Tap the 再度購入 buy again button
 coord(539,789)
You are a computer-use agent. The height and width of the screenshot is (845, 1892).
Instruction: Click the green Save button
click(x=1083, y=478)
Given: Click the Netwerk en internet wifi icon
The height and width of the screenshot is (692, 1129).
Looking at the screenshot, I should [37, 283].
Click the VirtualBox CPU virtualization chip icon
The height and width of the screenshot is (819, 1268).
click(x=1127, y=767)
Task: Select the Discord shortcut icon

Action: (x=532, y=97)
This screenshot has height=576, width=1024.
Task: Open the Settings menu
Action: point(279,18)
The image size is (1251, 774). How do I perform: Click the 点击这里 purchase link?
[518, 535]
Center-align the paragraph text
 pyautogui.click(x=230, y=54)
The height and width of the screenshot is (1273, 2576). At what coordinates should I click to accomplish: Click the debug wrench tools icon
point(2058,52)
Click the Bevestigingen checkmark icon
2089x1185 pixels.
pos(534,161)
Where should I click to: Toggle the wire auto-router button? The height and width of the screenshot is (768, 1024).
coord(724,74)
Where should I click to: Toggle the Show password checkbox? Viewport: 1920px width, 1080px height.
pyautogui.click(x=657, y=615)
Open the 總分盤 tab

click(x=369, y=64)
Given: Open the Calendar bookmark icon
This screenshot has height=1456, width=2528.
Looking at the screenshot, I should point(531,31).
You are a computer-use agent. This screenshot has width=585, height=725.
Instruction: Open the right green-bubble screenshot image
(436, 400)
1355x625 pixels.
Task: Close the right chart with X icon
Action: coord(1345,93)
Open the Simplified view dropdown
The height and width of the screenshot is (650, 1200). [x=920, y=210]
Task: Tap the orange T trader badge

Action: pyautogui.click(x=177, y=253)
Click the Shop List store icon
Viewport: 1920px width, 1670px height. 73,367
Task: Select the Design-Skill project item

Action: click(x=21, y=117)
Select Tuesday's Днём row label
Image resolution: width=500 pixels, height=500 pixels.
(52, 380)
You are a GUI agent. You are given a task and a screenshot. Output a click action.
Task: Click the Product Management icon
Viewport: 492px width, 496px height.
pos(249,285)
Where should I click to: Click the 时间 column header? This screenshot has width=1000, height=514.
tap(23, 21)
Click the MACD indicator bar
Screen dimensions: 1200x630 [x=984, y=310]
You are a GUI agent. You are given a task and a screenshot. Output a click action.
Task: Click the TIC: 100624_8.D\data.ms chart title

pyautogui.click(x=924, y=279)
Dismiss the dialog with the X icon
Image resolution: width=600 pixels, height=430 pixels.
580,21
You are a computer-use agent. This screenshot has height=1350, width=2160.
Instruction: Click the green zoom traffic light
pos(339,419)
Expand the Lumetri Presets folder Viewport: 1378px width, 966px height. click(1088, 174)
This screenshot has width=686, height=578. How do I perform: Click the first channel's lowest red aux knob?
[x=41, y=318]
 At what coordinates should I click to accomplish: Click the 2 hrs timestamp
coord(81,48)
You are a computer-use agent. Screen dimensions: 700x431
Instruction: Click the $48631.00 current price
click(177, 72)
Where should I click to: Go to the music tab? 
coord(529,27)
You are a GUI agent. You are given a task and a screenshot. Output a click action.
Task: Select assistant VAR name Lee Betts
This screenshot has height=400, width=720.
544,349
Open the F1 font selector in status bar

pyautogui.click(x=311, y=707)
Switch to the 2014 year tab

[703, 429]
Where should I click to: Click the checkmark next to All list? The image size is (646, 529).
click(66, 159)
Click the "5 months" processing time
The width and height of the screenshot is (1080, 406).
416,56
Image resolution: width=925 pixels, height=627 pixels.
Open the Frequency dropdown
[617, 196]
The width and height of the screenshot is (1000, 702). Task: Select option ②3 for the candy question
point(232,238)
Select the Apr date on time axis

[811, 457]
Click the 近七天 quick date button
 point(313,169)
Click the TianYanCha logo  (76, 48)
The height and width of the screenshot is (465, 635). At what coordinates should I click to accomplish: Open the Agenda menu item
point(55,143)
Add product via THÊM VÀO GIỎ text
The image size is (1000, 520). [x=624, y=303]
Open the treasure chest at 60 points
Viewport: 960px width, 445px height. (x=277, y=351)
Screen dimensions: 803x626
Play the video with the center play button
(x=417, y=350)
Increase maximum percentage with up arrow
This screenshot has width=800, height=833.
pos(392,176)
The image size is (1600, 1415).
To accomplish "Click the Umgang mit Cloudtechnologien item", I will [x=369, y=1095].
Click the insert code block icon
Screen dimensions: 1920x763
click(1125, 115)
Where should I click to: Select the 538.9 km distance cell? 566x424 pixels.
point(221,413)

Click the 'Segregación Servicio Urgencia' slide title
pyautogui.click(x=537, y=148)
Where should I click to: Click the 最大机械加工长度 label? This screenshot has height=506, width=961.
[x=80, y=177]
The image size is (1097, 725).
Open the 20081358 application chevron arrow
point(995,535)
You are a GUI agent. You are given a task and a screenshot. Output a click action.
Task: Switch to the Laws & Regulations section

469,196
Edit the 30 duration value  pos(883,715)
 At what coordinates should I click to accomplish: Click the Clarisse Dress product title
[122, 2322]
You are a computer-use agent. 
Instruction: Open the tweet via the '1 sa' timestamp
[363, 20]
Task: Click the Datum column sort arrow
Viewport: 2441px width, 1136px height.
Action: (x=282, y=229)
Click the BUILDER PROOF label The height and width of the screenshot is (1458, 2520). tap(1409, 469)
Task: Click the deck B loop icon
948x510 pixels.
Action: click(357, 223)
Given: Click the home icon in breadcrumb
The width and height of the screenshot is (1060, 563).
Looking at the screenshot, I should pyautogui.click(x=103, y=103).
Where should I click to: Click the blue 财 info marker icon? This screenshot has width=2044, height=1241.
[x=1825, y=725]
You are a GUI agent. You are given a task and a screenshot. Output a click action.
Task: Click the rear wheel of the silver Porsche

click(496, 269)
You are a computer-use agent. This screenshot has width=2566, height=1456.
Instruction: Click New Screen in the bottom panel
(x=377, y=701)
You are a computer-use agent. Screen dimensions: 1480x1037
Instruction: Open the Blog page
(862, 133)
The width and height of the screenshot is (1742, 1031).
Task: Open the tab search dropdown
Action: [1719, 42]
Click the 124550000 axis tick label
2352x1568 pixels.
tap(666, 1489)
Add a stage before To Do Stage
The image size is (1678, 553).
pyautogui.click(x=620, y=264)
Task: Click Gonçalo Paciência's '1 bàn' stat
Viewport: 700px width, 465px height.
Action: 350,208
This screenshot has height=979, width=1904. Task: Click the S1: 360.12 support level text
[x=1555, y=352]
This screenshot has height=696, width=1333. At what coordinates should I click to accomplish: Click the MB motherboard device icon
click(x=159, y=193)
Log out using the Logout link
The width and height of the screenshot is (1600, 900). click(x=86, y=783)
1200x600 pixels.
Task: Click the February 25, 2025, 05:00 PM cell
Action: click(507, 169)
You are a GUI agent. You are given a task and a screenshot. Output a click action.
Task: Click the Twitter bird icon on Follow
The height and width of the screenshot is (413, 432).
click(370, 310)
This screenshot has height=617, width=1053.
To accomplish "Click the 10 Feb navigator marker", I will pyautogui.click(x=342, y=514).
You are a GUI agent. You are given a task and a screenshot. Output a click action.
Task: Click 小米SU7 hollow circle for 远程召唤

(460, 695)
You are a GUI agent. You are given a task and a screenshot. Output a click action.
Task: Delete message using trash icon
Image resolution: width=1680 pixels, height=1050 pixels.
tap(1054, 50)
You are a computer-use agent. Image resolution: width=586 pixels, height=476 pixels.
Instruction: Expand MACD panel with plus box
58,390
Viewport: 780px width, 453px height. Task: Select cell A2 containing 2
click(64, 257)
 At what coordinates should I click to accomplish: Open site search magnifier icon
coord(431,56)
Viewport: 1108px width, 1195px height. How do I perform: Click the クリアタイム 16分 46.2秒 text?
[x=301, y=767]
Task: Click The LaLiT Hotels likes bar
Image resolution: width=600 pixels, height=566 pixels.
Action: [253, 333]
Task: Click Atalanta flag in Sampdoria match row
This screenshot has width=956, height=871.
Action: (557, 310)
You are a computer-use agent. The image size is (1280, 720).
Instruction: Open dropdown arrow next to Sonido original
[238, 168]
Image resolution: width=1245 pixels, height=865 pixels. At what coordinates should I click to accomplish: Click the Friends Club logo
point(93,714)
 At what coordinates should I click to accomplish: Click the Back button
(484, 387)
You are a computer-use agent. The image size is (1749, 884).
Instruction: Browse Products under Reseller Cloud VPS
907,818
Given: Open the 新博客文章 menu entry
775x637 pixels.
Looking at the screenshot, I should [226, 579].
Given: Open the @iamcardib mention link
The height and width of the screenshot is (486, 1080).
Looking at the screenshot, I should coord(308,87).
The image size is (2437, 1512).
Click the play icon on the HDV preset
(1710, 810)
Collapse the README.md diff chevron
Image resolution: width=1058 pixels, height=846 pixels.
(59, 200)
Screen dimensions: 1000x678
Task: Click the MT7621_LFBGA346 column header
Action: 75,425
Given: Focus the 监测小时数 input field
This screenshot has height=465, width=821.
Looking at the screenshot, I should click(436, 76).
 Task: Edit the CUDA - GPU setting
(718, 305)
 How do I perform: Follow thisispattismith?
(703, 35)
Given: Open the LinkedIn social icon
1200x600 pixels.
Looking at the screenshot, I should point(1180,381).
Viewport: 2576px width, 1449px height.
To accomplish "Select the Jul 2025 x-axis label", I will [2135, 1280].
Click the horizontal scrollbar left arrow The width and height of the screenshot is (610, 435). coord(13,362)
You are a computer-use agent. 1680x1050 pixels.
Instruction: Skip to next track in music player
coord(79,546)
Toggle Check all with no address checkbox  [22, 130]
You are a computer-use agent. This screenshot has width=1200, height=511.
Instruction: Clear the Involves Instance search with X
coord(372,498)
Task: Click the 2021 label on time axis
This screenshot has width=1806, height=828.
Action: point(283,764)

#### Problem to work on:
Reproduce verbatim the lines of the listing from the line containing "The image size is (2437, 1512)." through the end of the listing, inclusive.

#### Task result:
The image size is (2437, 1512).
Click the play icon on the HDV preset
(1710, 810)
Collapse the README.md diff chevron
Image resolution: width=1058 pixels, height=846 pixels.
(59, 200)
Screen dimensions: 1000x678
Task: Click the MT7621_LFBGA346 column header
Action: 75,425
Given: Focus the 监测小时数 input field
This screenshot has height=465, width=821.
Looking at the screenshot, I should click(436, 76).
 Task: Edit the CUDA - GPU setting
(718, 305)
 How do I perform: Follow thisispattismith?
(703, 35)
Given: Open the LinkedIn social icon
1200x600 pixels.
Looking at the screenshot, I should point(1180,381).
Viewport: 2576px width, 1449px height.
To accomplish "Select the Jul 2025 x-axis label", I will [2135, 1280].
Click the horizontal scrollbar left arrow The width and height of the screenshot is (610, 435). coord(13,362)
You are a computer-use agent. 1680x1050 pixels.
Instruction: Skip to next track in music player
coord(79,546)
Toggle Check all with no address checkbox  [22, 130]
You are a computer-use agent. This screenshot has width=1200, height=511.
Instruction: Clear the Involves Instance search with X
coord(372,498)
Task: Click the 2021 label on time axis
This screenshot has width=1806, height=828.
Action: point(283,764)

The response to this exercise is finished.